Geld für Hochwassergeschädigte
Mit Ausnahmeregelungen will die Bundesregierung den durch Hochwasser Geschädigten den Heizungstausch hin zu erneuerbaren Energien erleichtern.
Was für Hochwassergeschädigte gilt
Laut dem Deutschen Pelletinstitut gelten für Antragstellende in den vom Hochwasser in Bayern und Baden-Württemberg betroffenen Gebieten in allen Programmen der Bundesförderung für effiziente Gebäude (BEG) (KfW: 261,263, 264, 358, 359, 458, 464) ab sofort folgende Kulanzregelungen:
- Ein erneuter Förderantrag können sie stellen, auch wenn erst kürzlich ein Gebäude mithilfe der BEG saniert wurde und die Mindestnutzungsdauer noch nicht abgelaufen ist.

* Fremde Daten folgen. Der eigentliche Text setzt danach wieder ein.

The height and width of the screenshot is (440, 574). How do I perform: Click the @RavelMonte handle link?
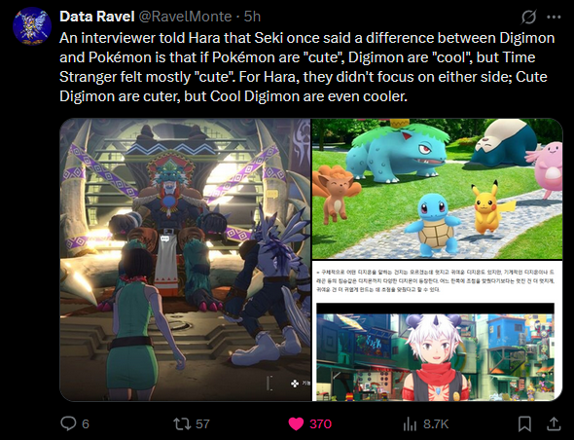point(185,17)
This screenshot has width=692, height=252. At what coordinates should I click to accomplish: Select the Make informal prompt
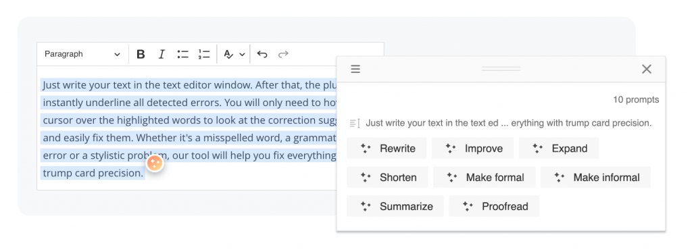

- Der Klimageschwindigkeitsbonus kann auch für kaputte Heizungen geltend gemacht werden. Es reicht eine Eigenerklärung der Gebäudebesitzenden, dass die Anlage vor dem Hochwasser funktionstüchtig war.
- Die Kumulierungsgrenze in der BEG wird ausnahmsweise auf maximal 100 Prozent erhöht, um so den Betroffenen eine maximale Unterstützung zu gewähren (unter Berücksichtigung von Versicherungsleistungen und anderen staatlichen Hilfen).
Bis Ende August können Hochwassergeschädigte darüber hinaus die bestehende Übergangsregelung nutzen und den Anlageneinbau vor der Beantragung der Förderung in Auftrag geben. Eine Verlängerung speziell für Hochwassergeschädigte ist bisher nicht vorgesehen. Betroffene werden in Kürze beim Bafa und bei der KfW entsprechende Antragsmöglichkeiten finden. Einen gesonderten Erlass des Bundeswirtschaftsministeriums gibt es nicht.